Ce réchauffement devrait se poursuivre jusqu'aux années 2050 à raison d'un ou deux degrés. Cette variation en apparence minime laisse toutefois présager les pires catastrophes. «On peut franchir des seuils et changer complètement de régime climatique avec un ou deux degrés seulement. Par exemple, si la température de l'océan augmente, l'évaporation et les contrastes de température entre l'équateur et les pôles augmentent aussi. On génère alors des conditions propices au développement de tornades et de températures tropicales. La réponse de l'environnement peut être drastique», énonce M. Hétu.

Où en sommes-nous donc? Vivons-nous une période de réchauffement ou de refroidissement? En fait, sur un cycle court, la tendance serait au réchauffement, tandis que sur un cycle long, elle serait au refroidissement. Lorsque le cycle solaire actuel prendra fin, on prédit à nouveau une période d'insolation moindre. «Sur des milliers d'années, il faut considérer les cycles reliés aux paramètres orbitaux. Et selon ces cycles, nous avons déjà franchi la partie la plus chaude de notre période interglaciaire et nous allons vers une prochaine glaciation.»

«La grande question se pose: lequel de ces deux cycles va en imposer à l'autre? Le réchauffement relié aux gaz à effet de serre est-il suffisamment intense pour annihiler l'effet du cycle long qui nous conduit vers un refroidissement?» Incapable d'y répondre, Bernard Hétu renvoie la balle au conférencier vedette Jean-Claude Duplessy qui abordera sans doute cette problématique en début de colloque. «C'est évident que les compagnies pétrolières seraient très heureuses d'entendre ce contre-discours, à l'effet que le réchauffement actuel serait peut-être lié à un cycle solaire. Reste à savoir maintenant dans quelle proportion les gaz expliqueraient le réchauffement.»

D'ici les 30 prochaines années...

La reconstitution de la fréquence des phénomènes sur plusieurs siècles permet au scientifique de constater une augmentation de la fréquence d'événements extrêmes depuis 4000 ans. Alors que nous réservent les prochaines décennies? Un problème d'eau majeur à la source des guerres du XXIe siècle, répond Bernard Hétu. «Des régions [entrent dans un processus] de désertification accélérée, tandis que d'autres, au contraire, vont connaître la surabondance excessive pendant une très courte période.

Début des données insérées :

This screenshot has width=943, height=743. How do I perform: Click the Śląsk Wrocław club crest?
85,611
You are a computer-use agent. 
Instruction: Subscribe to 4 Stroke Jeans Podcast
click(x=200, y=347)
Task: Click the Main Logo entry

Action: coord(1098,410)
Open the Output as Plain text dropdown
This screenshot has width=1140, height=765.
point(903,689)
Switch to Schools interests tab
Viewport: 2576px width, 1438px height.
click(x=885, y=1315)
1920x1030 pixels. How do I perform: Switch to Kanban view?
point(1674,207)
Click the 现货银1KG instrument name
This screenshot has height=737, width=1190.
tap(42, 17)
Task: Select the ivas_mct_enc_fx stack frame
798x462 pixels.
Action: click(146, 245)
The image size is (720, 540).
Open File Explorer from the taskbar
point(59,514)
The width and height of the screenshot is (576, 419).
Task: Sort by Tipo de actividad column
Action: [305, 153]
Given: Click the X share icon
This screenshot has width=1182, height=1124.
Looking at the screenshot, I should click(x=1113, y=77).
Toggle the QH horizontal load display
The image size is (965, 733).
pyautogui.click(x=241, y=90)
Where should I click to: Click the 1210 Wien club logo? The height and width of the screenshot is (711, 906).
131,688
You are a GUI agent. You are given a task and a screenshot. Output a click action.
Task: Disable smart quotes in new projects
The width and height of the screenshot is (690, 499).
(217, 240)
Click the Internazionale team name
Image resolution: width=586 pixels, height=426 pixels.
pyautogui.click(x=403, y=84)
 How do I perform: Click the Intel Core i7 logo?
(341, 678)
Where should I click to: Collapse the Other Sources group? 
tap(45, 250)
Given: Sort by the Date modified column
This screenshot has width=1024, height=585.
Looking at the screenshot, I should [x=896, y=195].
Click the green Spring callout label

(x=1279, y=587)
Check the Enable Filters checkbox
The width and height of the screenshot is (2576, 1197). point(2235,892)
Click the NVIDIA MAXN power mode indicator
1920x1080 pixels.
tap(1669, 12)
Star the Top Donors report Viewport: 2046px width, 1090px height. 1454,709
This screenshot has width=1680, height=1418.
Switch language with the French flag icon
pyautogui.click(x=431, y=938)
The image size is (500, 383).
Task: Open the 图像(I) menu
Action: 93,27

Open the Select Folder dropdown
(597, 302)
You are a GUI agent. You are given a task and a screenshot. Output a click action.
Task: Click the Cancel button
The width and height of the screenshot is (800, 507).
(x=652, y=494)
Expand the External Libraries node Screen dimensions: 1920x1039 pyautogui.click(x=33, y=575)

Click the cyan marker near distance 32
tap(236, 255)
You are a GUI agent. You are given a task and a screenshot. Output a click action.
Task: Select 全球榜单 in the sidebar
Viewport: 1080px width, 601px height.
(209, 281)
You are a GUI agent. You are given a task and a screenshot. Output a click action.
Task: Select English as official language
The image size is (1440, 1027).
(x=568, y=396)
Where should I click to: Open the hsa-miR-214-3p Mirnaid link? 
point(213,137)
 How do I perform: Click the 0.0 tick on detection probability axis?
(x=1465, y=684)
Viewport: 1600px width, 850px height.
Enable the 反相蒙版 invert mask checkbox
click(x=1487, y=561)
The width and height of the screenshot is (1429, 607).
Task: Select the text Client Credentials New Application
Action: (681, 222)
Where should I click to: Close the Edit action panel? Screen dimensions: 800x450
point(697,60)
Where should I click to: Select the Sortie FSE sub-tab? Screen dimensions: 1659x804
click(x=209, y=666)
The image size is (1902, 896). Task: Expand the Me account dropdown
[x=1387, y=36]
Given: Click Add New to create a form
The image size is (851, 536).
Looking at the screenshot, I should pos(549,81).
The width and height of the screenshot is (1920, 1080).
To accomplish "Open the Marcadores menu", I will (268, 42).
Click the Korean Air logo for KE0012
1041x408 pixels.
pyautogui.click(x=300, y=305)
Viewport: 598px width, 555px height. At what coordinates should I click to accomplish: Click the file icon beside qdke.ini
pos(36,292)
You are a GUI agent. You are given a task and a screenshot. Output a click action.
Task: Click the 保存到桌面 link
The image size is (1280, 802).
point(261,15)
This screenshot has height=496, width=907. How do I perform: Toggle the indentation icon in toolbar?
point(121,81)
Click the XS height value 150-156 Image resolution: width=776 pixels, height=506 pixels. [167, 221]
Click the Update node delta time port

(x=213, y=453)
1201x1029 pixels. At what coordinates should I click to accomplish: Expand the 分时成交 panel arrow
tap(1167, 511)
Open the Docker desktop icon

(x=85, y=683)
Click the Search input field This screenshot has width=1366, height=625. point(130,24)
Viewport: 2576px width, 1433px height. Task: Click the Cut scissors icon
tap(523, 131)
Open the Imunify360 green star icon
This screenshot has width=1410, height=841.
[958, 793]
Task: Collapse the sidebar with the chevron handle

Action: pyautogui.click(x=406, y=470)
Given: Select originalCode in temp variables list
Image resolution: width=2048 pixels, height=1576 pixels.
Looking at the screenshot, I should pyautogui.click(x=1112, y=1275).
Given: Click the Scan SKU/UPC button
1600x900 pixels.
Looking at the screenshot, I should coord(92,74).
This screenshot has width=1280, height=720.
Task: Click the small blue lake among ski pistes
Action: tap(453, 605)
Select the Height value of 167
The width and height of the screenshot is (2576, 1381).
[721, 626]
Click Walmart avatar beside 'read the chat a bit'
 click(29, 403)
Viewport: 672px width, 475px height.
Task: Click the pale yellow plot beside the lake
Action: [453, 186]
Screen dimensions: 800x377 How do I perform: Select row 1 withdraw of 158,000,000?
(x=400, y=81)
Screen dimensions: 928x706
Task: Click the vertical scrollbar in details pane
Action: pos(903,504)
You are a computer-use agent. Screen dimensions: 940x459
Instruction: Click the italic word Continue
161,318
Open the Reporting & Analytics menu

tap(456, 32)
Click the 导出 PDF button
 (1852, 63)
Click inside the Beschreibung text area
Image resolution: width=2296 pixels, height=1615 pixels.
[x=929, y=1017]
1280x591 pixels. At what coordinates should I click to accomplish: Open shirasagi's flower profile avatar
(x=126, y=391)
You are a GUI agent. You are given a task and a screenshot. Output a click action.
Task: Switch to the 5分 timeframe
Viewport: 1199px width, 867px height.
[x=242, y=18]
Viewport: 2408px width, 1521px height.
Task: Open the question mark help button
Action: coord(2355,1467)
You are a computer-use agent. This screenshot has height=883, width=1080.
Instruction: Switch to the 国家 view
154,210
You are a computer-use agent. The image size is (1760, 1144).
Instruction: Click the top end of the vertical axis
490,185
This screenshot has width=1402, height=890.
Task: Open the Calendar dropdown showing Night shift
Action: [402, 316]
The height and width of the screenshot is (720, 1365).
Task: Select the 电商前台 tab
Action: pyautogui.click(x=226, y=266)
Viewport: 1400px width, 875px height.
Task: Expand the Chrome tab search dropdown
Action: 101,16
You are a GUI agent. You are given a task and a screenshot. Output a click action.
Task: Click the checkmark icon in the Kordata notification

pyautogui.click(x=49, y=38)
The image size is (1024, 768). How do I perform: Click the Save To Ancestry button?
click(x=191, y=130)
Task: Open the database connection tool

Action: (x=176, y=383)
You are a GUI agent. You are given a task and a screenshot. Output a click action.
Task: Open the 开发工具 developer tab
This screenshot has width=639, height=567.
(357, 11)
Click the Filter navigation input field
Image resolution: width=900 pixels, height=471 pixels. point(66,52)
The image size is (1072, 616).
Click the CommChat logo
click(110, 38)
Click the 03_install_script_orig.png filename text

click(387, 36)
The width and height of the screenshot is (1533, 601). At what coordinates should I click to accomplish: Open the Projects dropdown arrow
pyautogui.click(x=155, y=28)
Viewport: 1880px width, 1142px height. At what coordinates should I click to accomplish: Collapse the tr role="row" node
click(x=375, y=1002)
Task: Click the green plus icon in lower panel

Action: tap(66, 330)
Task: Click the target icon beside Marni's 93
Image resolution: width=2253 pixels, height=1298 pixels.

Pensons aux pluies du Saguenay.»

Il indique que, dans le nord du Québec, la sécurité publique est sur les dents devant la fonte rapide du pergélisol, qui risque de causer l'affaissement des routes construites sur ce sol minéral gelé en permanence à une dizaine de mètres de profondeur dans les villages nordiques. Depuis une trentaine d'années, poursuit-il, l'érosion des côtes s'est considérablement accrue, notamment sur la Côte-Nord. À ce sujet, le directeur du groupe Ouranos, Réal Decoste, viendra dresser le bilan des effets du changement climatique pour la société québécoise. Ça vaut le détour.

Les changements climatiques au Canada: plusieurs histoires à suivre, les 20 et 21 mai à l'Institut maritime du Québec, salle A614.